Obviously, a python installation is a requirement. One can try using an existing python installation using our instructions below. However, we find that a degree of daredevilry is an asset: when something doesn't work, it is easiest to tear down the python environment and build it again.

1.1. Brittle Junctions

The following details are useful to know, but if you are impatient to get started, just skip to Section 2 (Installation Overview).

  1. The glue that lets R and python work together is the reticulate package.

  2. The R tensorflow package, which is necessary to use keras is essentially an interface to the python tensorflow implementation: calls in R are translated into appropriate calls to the python tensorflow library. Results and attributes of python objects are exposed appropriately on the R side taking care to avoid make unnecessary copies of objects.

  3. The R keras package is also an interface to the python keras package. Lately, however, the keras package in python is bundled together with tensorflow.

  4. New architectures such as Apple M1 macs require installation of a binary from the Apple channel.

For all these parties to work together, some harmony has to reign between the exposed and expected interfaces. While functions such as tensorflow::install_tensorflow() and keras::install_keras() are good attempts at ensuring this matrimonial harmony, they fail for many reasons.

2. Installation Overview

We assume:

The general installation procedure can be described as follows.

  1. Dissociate R with any previous installations of miniconda by removing previously installed versions of reticulate, tensorflow and keras. (This enables us to provide a clean set of instructions without having to account for the rather large number of possibilities!)

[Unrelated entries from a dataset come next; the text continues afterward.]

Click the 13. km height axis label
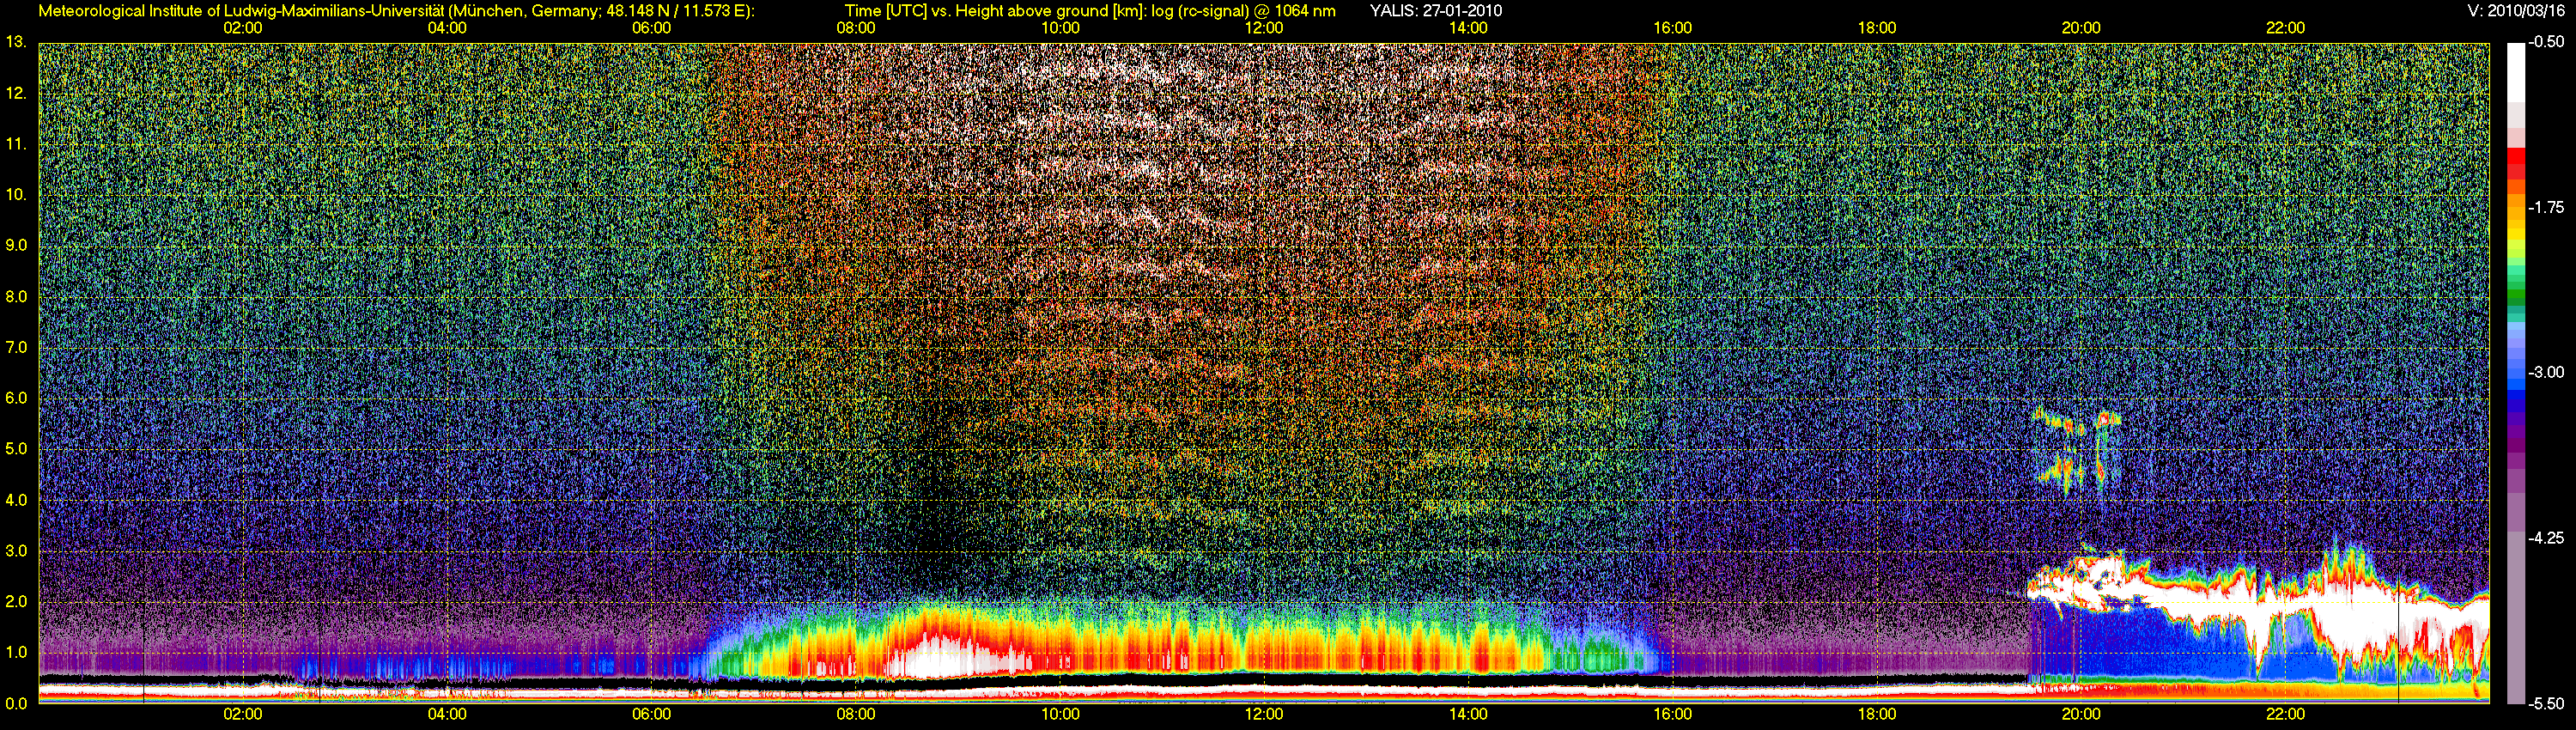Viewport: 2576px width, 730px height. (x=16, y=42)
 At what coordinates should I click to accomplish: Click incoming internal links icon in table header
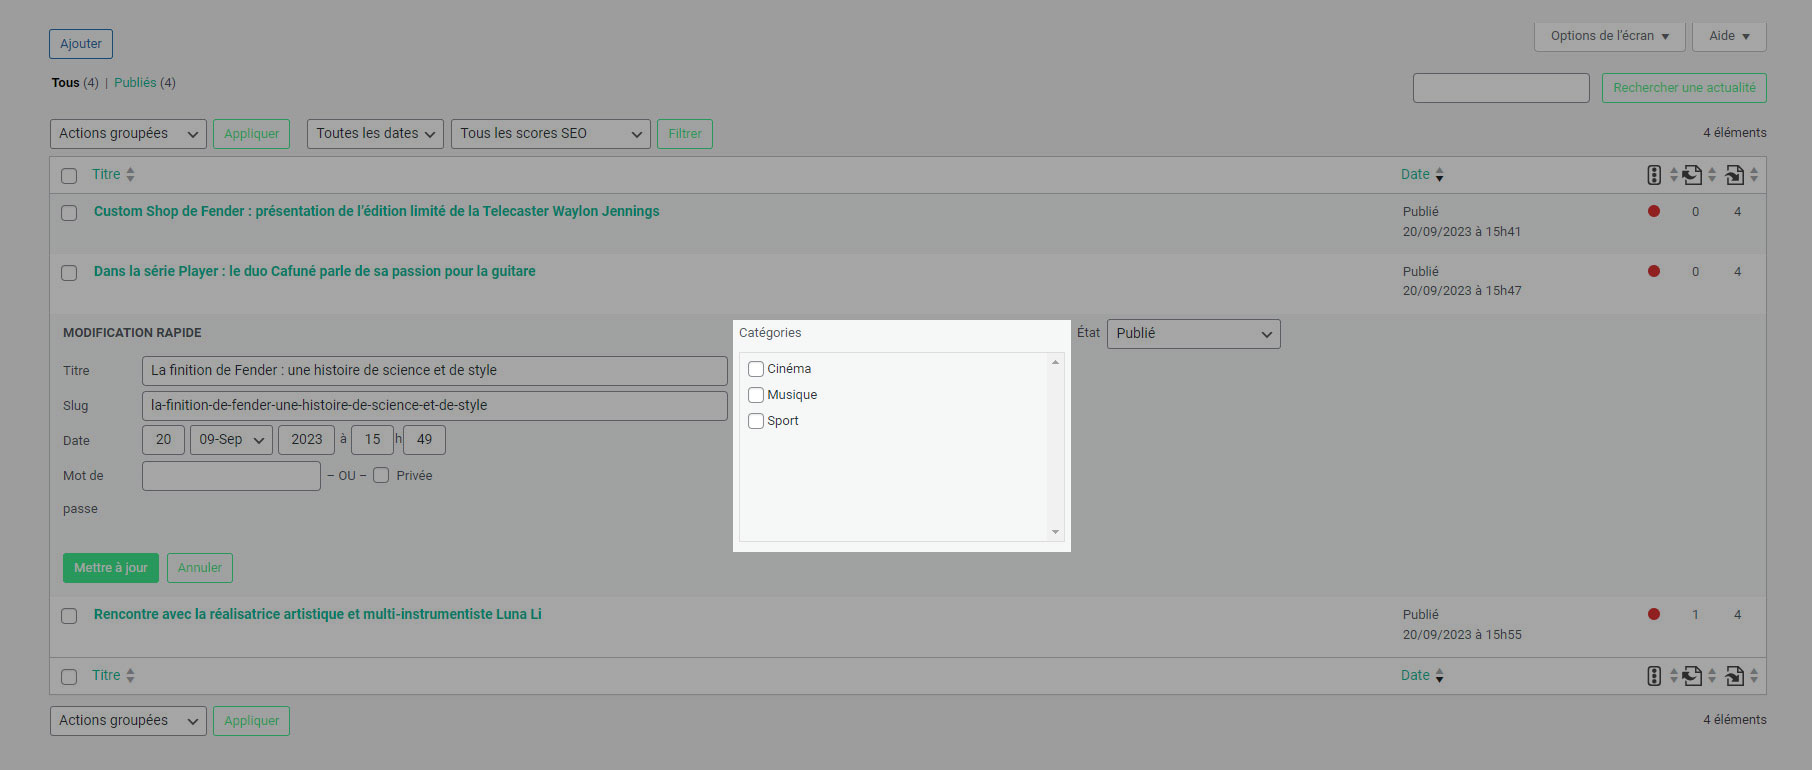tap(1735, 175)
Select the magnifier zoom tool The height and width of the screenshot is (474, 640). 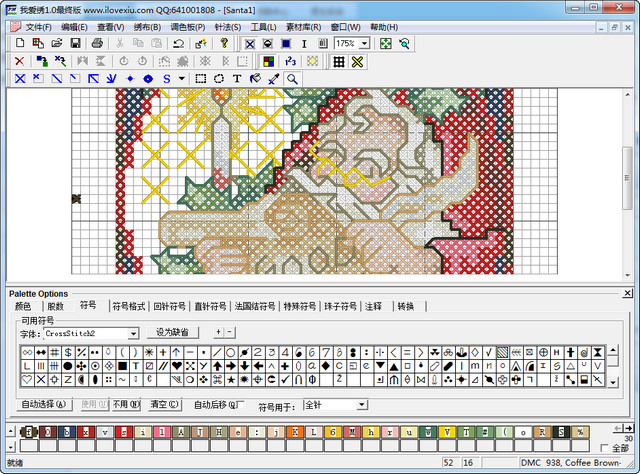(292, 78)
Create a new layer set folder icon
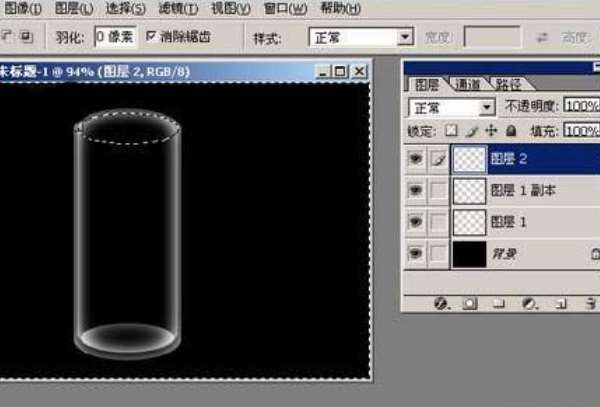This screenshot has width=600, height=407. point(499,304)
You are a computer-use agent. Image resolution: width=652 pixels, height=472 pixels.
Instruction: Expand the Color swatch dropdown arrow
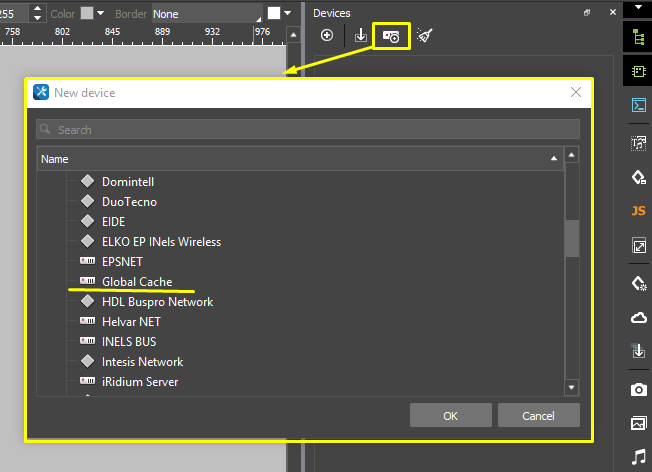tap(101, 14)
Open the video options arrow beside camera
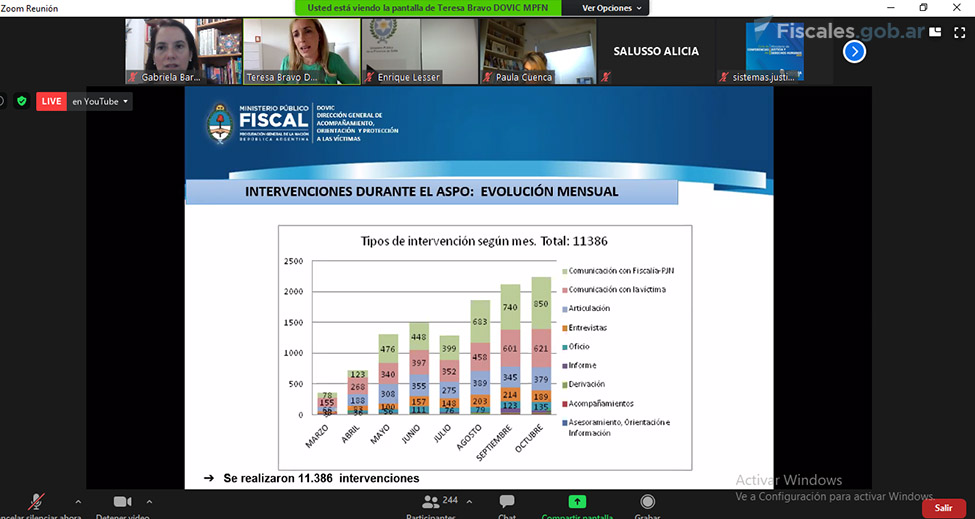This screenshot has width=975, height=519. tap(149, 501)
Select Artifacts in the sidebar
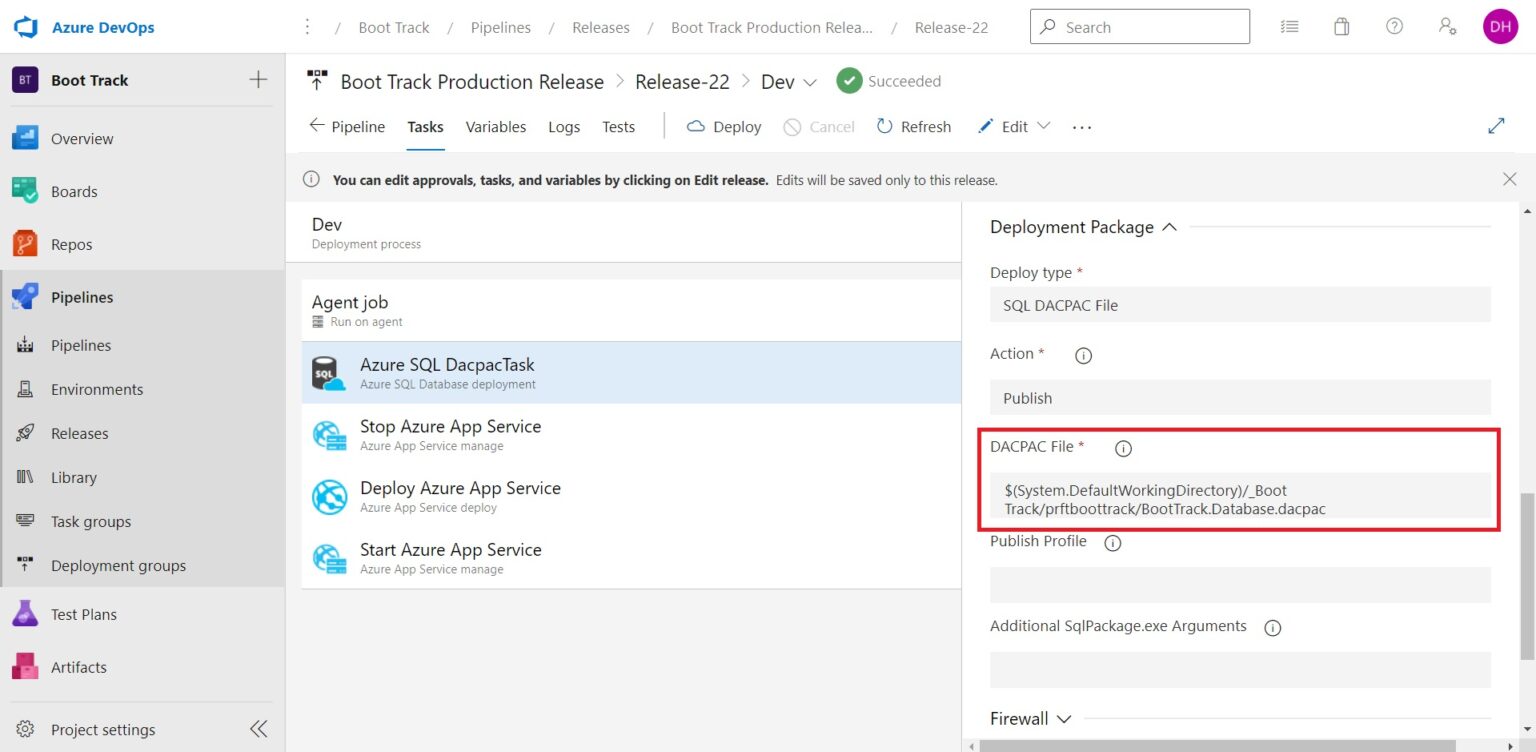 tap(78, 667)
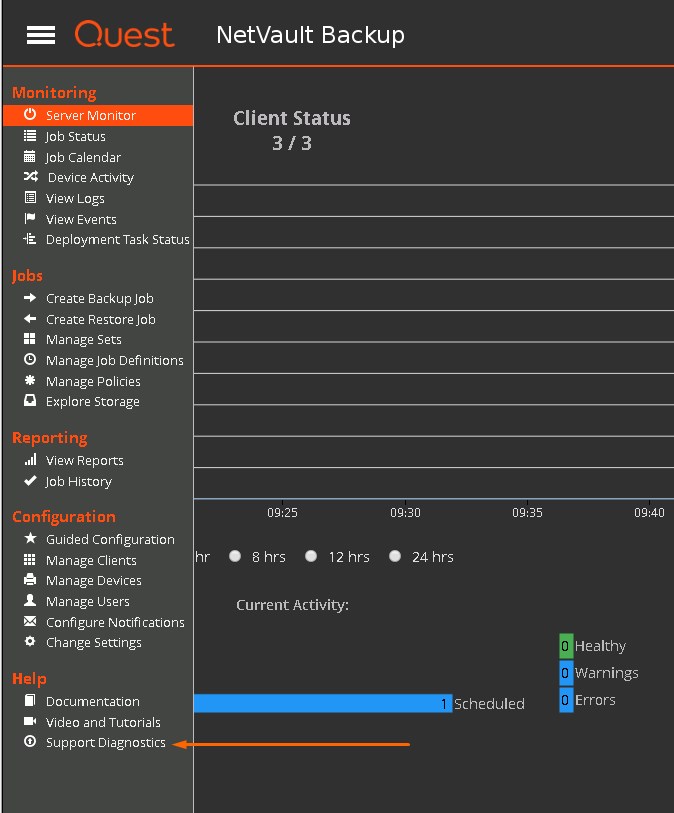The width and height of the screenshot is (674, 813).
Task: Open Manage Policies from Jobs section
Action: coord(93,381)
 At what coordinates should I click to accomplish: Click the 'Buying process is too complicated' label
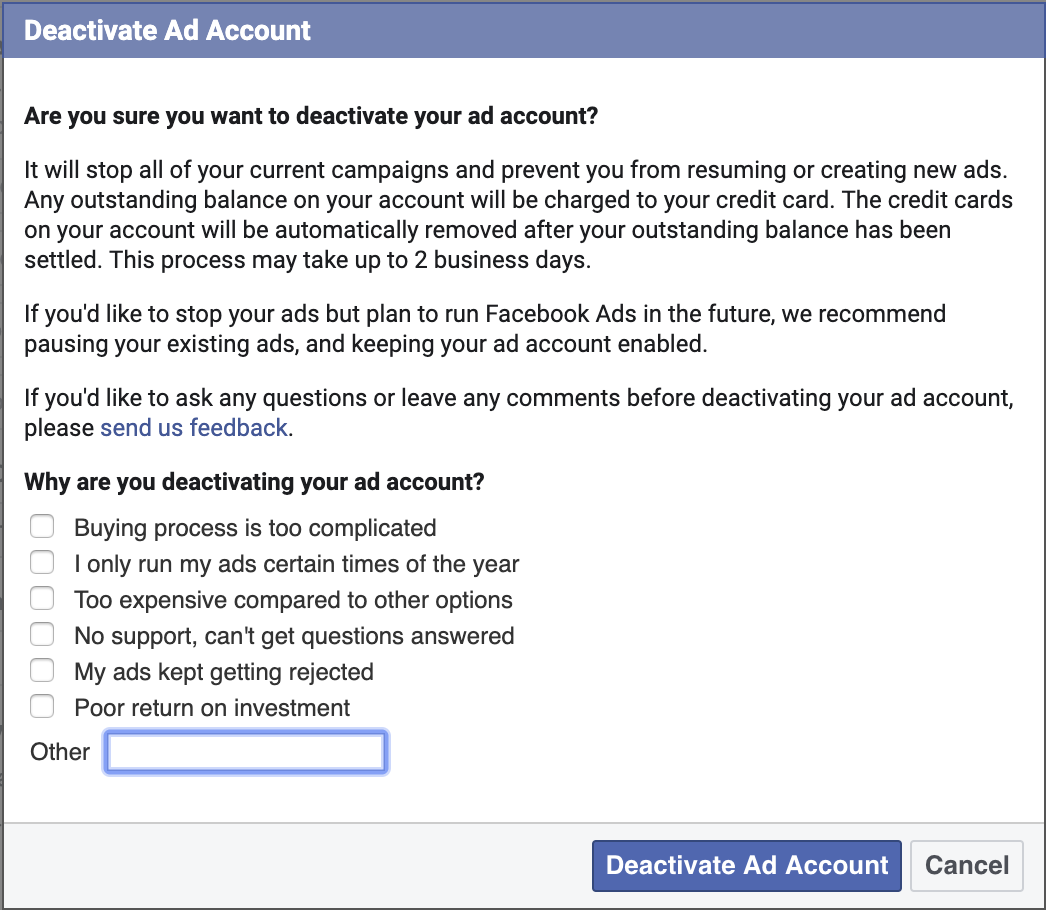(255, 528)

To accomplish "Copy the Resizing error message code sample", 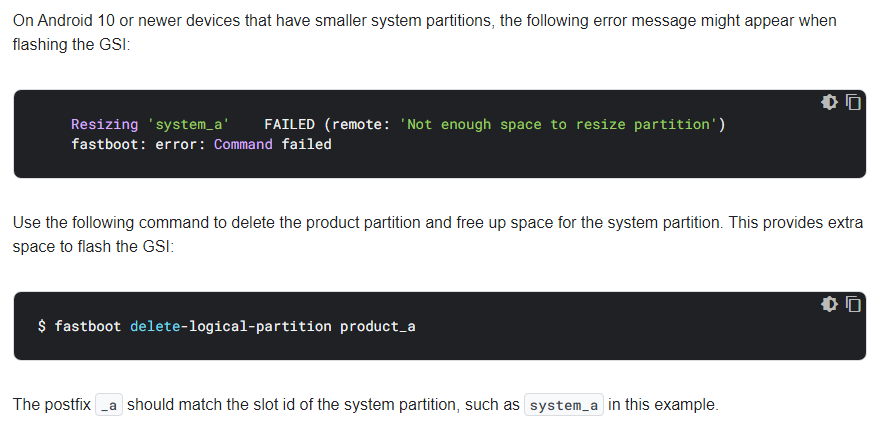I will pyautogui.click(x=853, y=102).
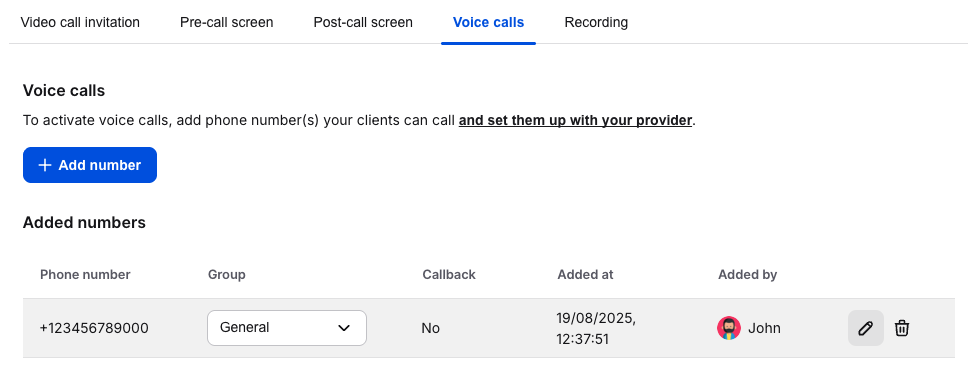The height and width of the screenshot is (374, 968).
Task: Edit the phone number with the pencil icon
Action: pyautogui.click(x=866, y=328)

  2. Install the R package keras anew.

  3. Install specific python implementations of tensorflow customized for Apple Macs (M1 or Intel), Linux or Windows, downloaded from appropriate websites so that R can hand off tasks to them.

The ISLR2 package provides helper functions that automate the installation and get used below.

3. Installation Steps

  1. Install the most recent version of the ISLR2 package from CRAN.

  2. Remove any pre-existing installations of the R packages keras, reticulate and tensorflow. This is just so that we begin with a clean slate.

tryCatch(
  remove.packages(c("keras", "tensorflow", "reticulate")),
  error = function(e) "Some or all packages not previously installed, that's ok!"
)
  1. Install the latest keras package from CRAN. This will also install dependencies tensorflow and reticulate.
install.packages("keras", repos = 'https://cloud.r-project.org')
  1. Decide where you would like to install the miniconda installation of python. You may already have an installation of miniconda, in which case choose a different directory path, with not too long a name, though. For example, a reasonable choice is islr-miniconda in your home directory. (Remember: we assume no spaces in directory names; see Section 4.1). Once you have decided on the path, we let R know this fact, in addition to preventing reticulate from making wrong guesses. Execute the following code, changing the islr-miniconda as appropriate. (i.e. if you follow our example and choose to use the name islr-miniconda, nothing to be changed; otherwise substitute your choice in place of islr-miniconda in the second write string below, and and the next step as well.)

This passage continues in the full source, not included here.